The gold market is a financial market revolving around the trade of gold. Like other commodity markets, it waxes and wanes in response to a variety of conditions. Historically, gold and silver have been favored by many investors because of their potentially high value. Participants in the gold market include individual investors, institutions, and government agencies, in some cases.
In this market, gold prices are quoted by the ounce, although few investors buy gold ounce by ounce. More typically, they invest in bullion or gold bars which come at higher weights, as these are more convenient for large scale trading. Standardized weights vary, but the gold must be extremely pure in all cases. One particularly common size is the so-called “Good Delivery” gold bar, which contains 438.9 ounces (12.4 kilograms or 400 troy ounces) of gold.
Investment in gold can create some logistics problems. Gold is heavy, and in the volumes traded by investors, it would be cumbersome to transfer between physical locations. Consequently, some of the trading on the gold market takes place in the form of gold certificates. Traders buy, sell, and exchange certificates indicating ownership of a set amount of gold. The gold remains stored in a secure location and the institution that houses it updates the records to reflect the change of ownership.
Some investors active in the gold market do stockpile supplies of gold, a practice seen at some central banks wishing to control a supply of precious metals directly, not just in the form of certificates. These institutions have secure facilities to store and handle gold. They can also work with assayers and other personal to test their investments and confirm the purity. In the event of a dispute over impure gold, investors may need to trace the ownership through several previous handlers to determine if a switch was made or when impurities were introduced.

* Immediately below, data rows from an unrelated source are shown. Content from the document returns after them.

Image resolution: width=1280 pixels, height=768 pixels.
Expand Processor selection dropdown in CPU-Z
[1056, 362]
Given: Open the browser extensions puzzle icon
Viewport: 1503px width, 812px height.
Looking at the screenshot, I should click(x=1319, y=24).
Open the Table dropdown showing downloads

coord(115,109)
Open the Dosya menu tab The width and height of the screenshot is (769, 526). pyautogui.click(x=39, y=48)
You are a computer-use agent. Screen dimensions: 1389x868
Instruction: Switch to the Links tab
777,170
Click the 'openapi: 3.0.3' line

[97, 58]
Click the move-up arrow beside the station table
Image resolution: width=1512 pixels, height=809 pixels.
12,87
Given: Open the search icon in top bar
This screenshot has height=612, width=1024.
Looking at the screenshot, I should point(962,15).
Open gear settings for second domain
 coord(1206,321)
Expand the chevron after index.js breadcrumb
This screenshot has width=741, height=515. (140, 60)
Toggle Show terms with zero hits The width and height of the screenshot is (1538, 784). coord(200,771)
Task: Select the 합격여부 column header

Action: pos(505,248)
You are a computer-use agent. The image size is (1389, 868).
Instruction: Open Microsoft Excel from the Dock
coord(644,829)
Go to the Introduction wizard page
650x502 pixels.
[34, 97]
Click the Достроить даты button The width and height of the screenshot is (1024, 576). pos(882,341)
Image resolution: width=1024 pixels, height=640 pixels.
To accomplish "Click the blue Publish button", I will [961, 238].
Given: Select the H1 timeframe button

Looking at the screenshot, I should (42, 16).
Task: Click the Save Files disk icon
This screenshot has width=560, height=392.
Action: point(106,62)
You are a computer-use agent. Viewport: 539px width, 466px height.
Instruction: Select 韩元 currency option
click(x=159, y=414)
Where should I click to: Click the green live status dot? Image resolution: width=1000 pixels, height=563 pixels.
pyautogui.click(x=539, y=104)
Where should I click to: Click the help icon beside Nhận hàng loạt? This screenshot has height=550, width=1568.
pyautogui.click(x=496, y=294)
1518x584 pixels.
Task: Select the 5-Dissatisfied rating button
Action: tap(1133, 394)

Individual investors typically cannot participate in a meaningful way on the gold market because they lack the funds to buy large supplies of gold. Institutional and government investors purchase gold in huge volumes. Their trading activities can have a direct impact on the market and may drive prices up or down. They also have the ability to hold stocks in reserve in the event of price drops, while individuals may be forced to sell their gold to recoup losses or limit losses if they do not have reserves to rely upon and need liquidity quickly.